START Data under study

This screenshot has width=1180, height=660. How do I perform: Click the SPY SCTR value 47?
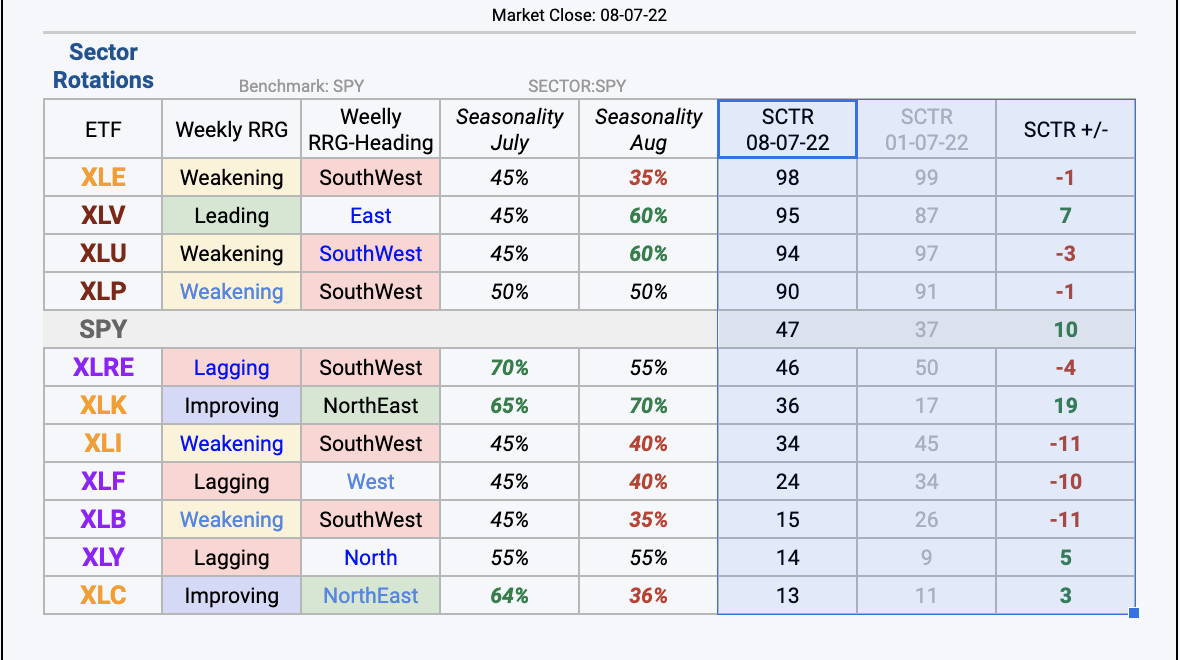[x=787, y=330]
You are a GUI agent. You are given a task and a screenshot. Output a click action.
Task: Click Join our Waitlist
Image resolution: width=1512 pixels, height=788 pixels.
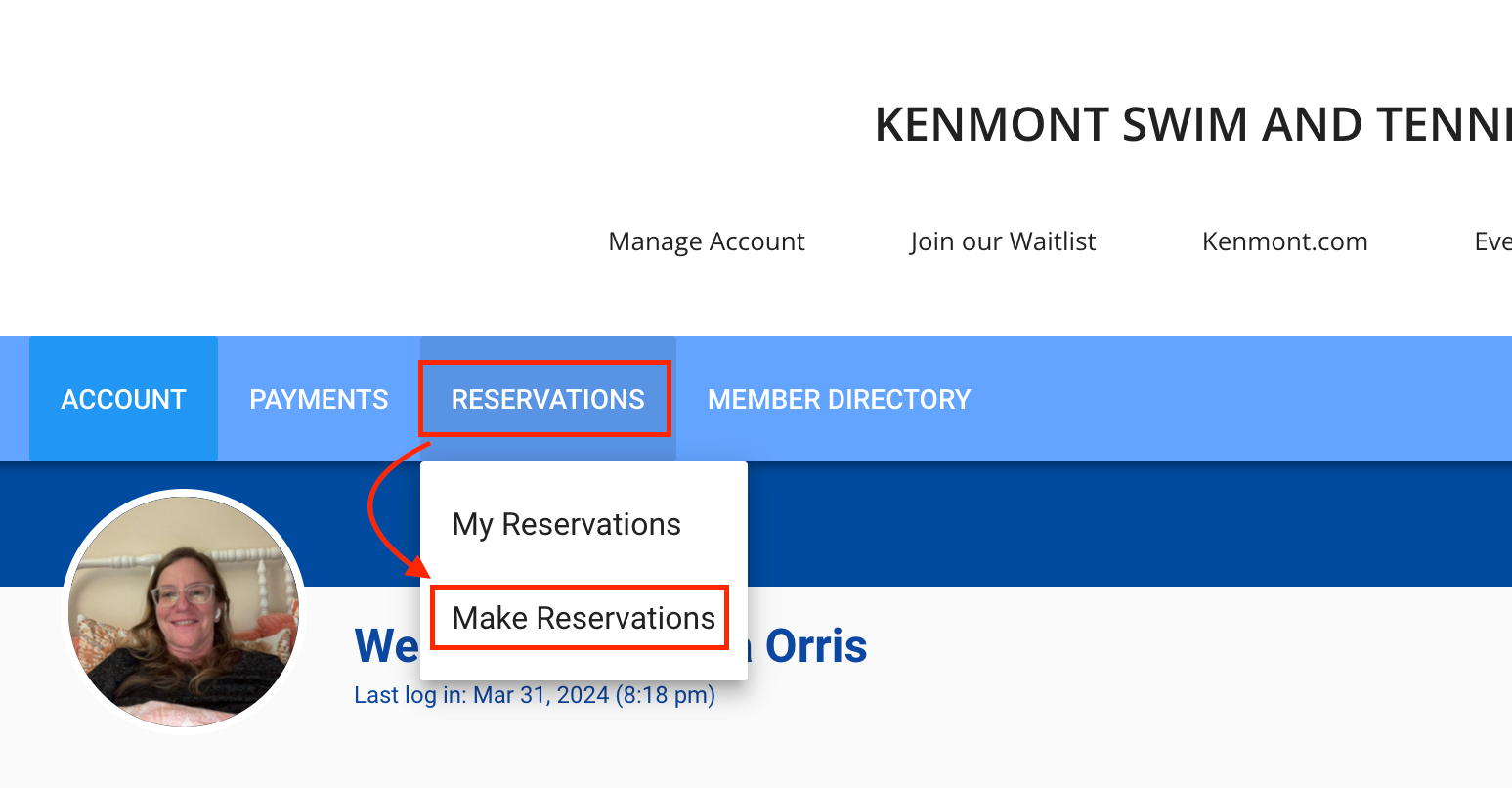[1002, 241]
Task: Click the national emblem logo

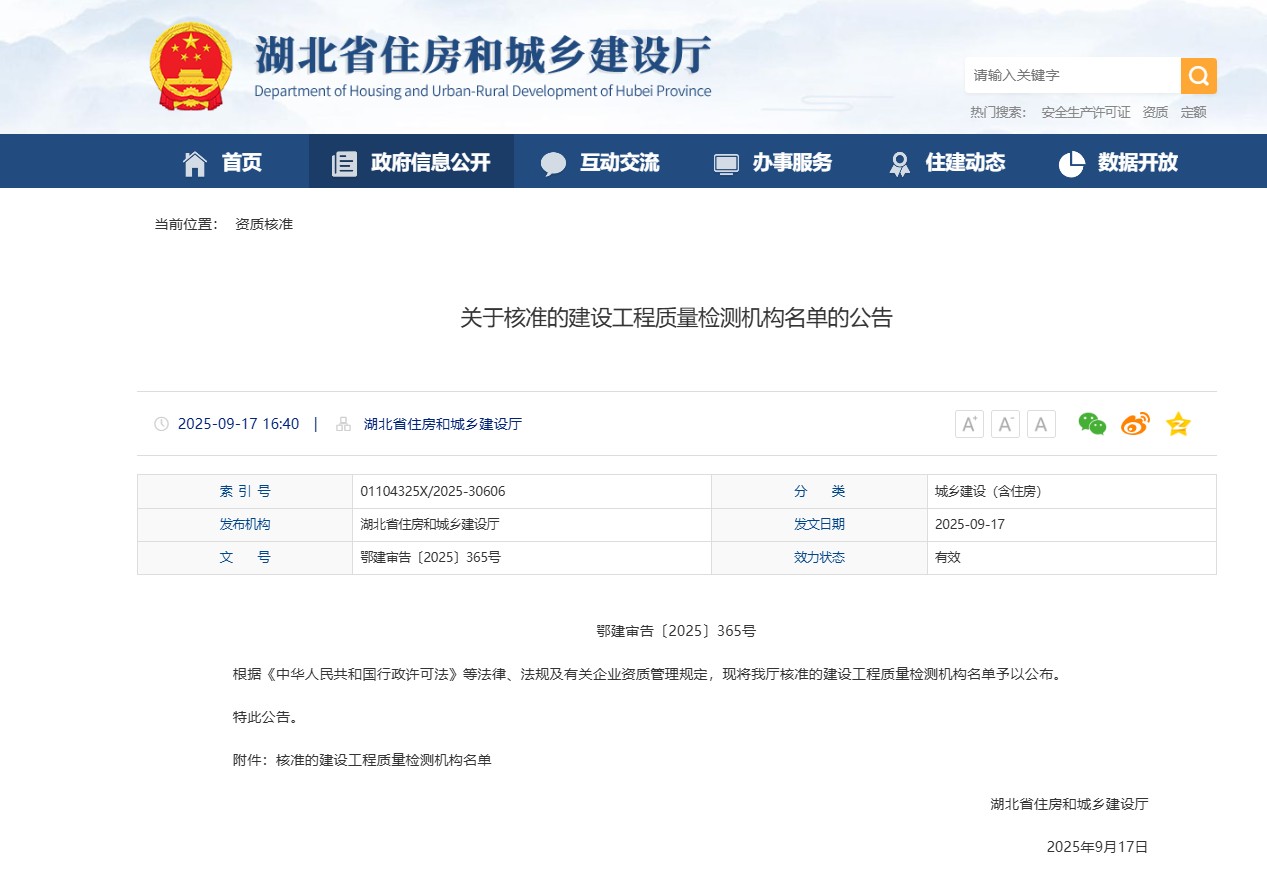Action: 190,66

END Data under study

◆ **Activity**
A complete and exact copy of the records is required. Exclude the pictures.

◆ **Written answer**
This screenshot has width=1180, height=660. How do I perform: Click the SPY SCTR value 47?
[x=787, y=330]
You are a GUI agent. You are given a task and a screenshot. Output a click action.
Task: Click Join our Waitlist
Image resolution: width=1512 pixels, height=788 pixels.
[1002, 241]
Task: Click the national emblem logo

Action: 190,66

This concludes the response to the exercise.